Faster VGGT with Block-Sparse Global Attention

Introduction to VGGT

The paper "Faster VGGT with Block-Sparse Global Attention" addresses the scalability challenges inherent in transformer-based models for 3D geometry reconstruction from multi-view image sets. VGGT, a Visual Geometry Grounded Transformer, achieves state-of-the-art performance in multi-view geometry estimation tasks, but its quadratic complexity in the global attention layers poses significant runtime bottlenecks as the number of input images grows.

Figure 1: Architecture overview of VGGT, illustrating the use of alternating global and frame-wise attention blocks.

Observation of Sparse Attention Patterns

A critical observation highlighted is the sparse nature of VGGT's global attention matrix, where meaningful attention is concentrated on a small subset of token interactions. This sparsity suggests that comprehensive scene-level reasoning can be achieved without the computational burden of dense global attention maps.

The attention map analyses show that the middle layers in VGGT's aggregator are pivotal for cross-view reasoning, concentrating geometric matches that can be exploited for accelerating computation.

Figure 2: Visualization of VGGT's global attention matrix, showing sparse activations and patch-level attention localization.

Adaptive Block-Sparse Attention Mechanism

Building upon the analysis, the paper proposes replacing VGGT's dense global attention mechanism with an adaptive block-sparse attention approach. This retrofit leverages block-sparse kernels to estimate low-resolution attention maps through average pooling of queries and keys, facilitating efficient block selection based on cumulated density functions (CDFs) and sparsity ratios.

Figure 3: Overview of the training-free adaptive sparse attention mechanism formed by pooling keys and queries.

Experimental Results

The empirical evaluations confirm that the proposed block-sparse attention mechanism maintains task performance comparable to original VGGT while achieving inference speed-ups of up to 400% across a range of multi-view benchmarks. Experiments exhibit robustness to varying sparsity levels, illustrating minimal performance degradation even at sparsity ratios exceeding 75%.

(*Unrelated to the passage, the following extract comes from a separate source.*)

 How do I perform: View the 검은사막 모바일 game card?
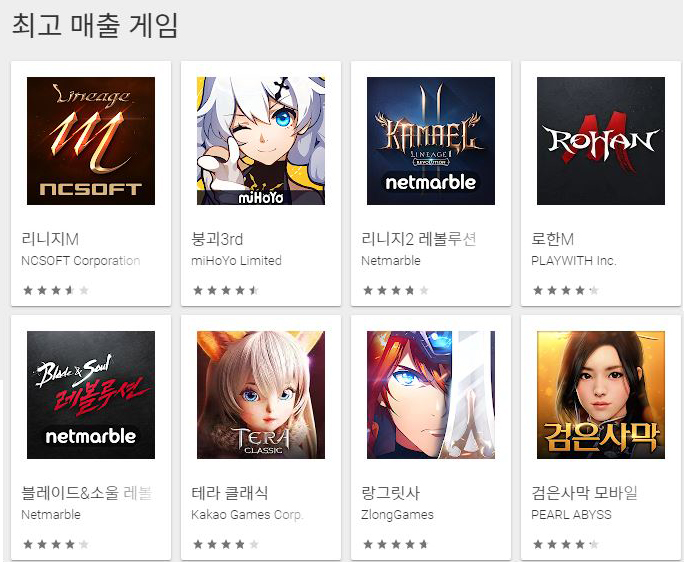(x=600, y=395)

Figure 4: Qualitative example from the ETH3D dataset, showcasing stable reconstruction quality under increased sparsity.

Implications and Future Directions

This work underscores the potential of applying sparse attention mechanisms not only in vision transformers but broadly in architectures where scalability is constrained by quadratic complexity in dense operations. By validating block-sparse attention in VGGT, this paper posits a generalizable framework that can drive efficiency in high-resolution imaging tasks and larger-scale input sequences.

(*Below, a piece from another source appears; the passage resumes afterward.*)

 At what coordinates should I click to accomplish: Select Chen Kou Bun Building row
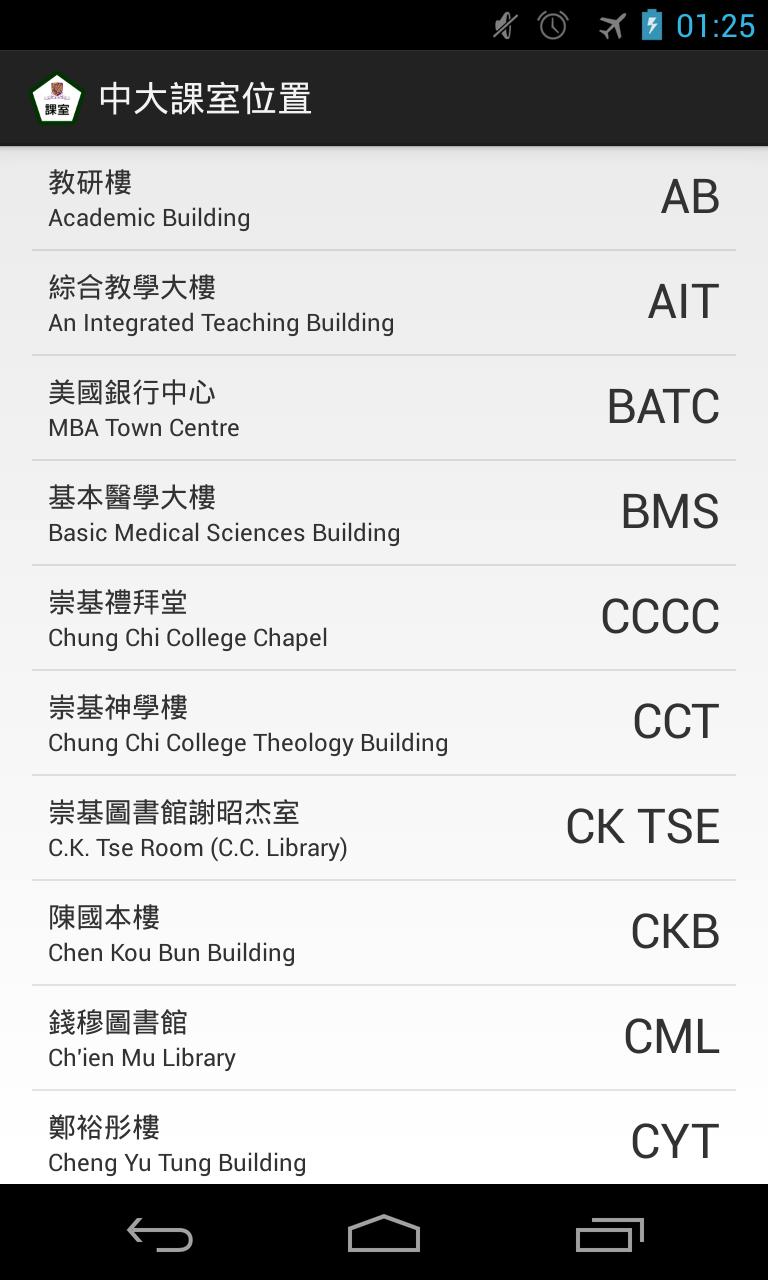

Further research could explore integrating learned attention masks during training to refine block selection dynamically, enhancing adaptation to sparsity in dense regions versus structured attention patterns.

Conclusion

The introduction of a block-sparse attention architecture to VGGT demonstrates a pragmatic approach to mitigating computational bottlenecks in transformer models for multi-view reconstruction, reaffirming the feasibility of sparse mechanisms in maintaining accuracy while enabling substantial efficiency improvements.